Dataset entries
[Start of Attachment]
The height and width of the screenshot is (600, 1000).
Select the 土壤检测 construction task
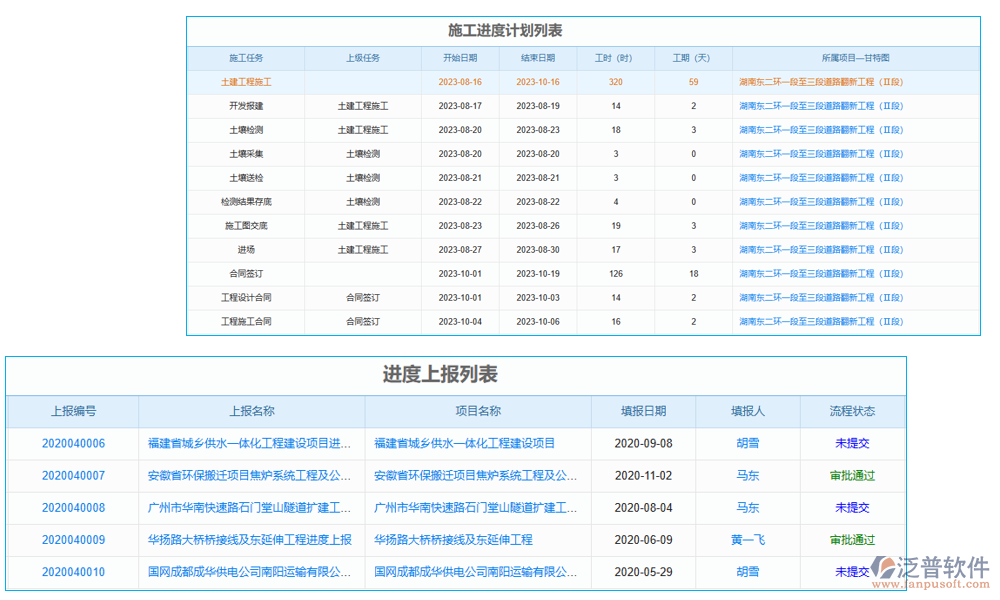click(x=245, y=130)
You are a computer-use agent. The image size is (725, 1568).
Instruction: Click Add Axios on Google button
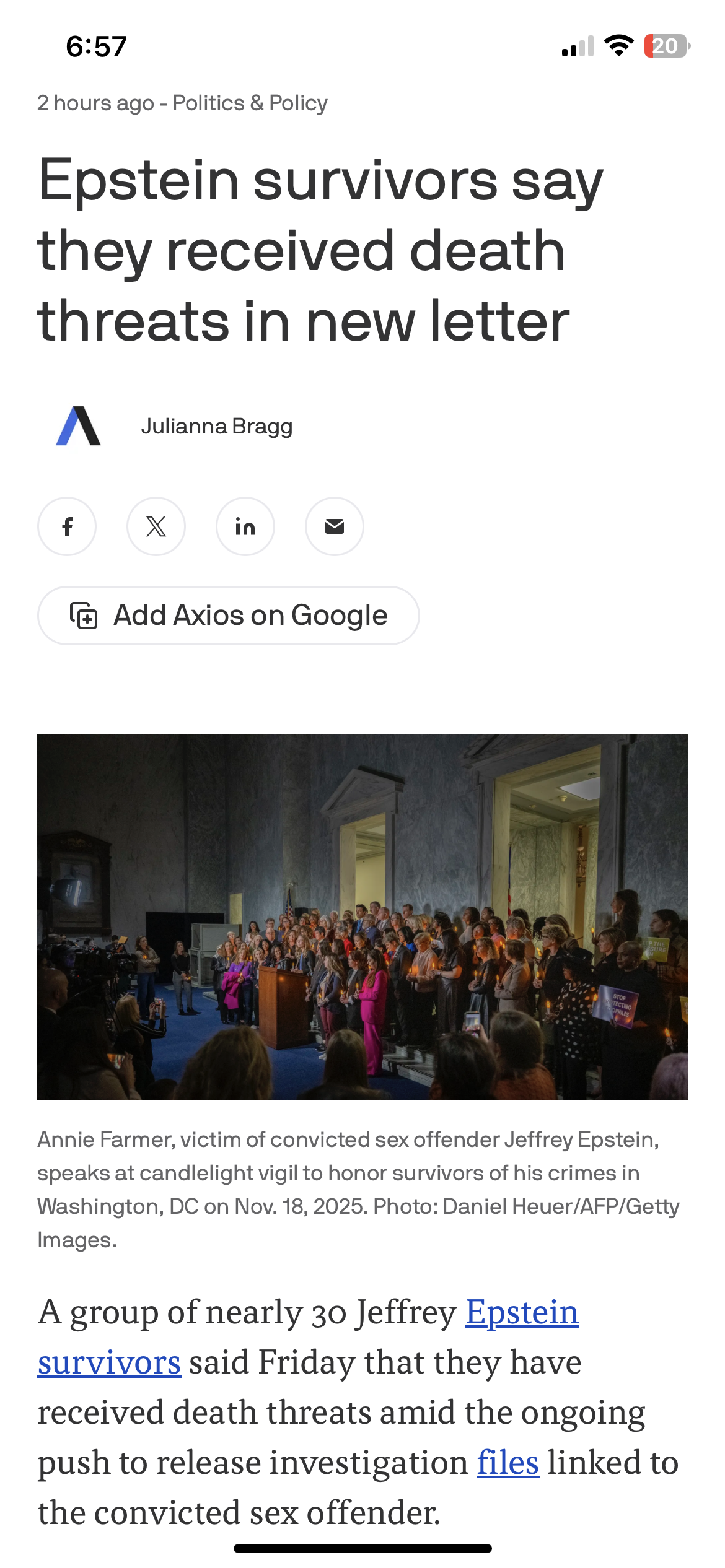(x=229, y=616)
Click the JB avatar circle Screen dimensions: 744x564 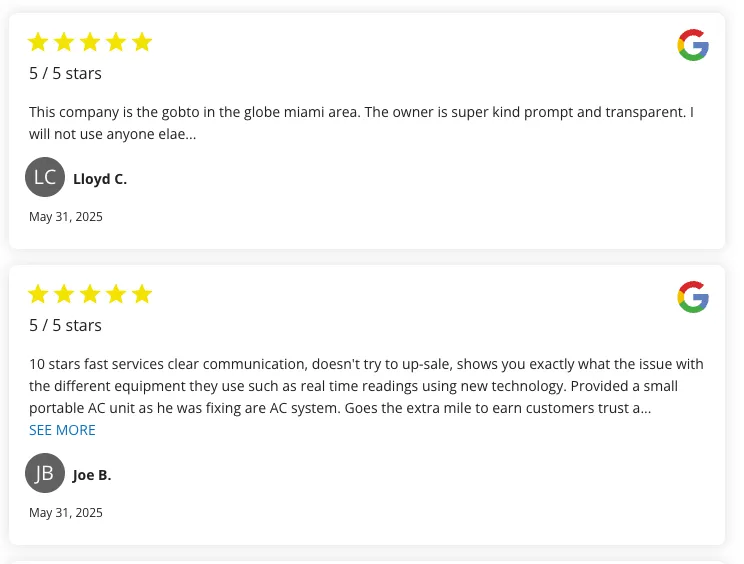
[End of Attachment]
The required answer is every line from the one containing "Instruction: Click Add Axios on Google button" through the last line of the entries, restated word for word and with no pictures.

Instruction: Click Add Axios on Google button
(x=229, y=616)
Click the JB avatar circle Screen dimensions: 744x564 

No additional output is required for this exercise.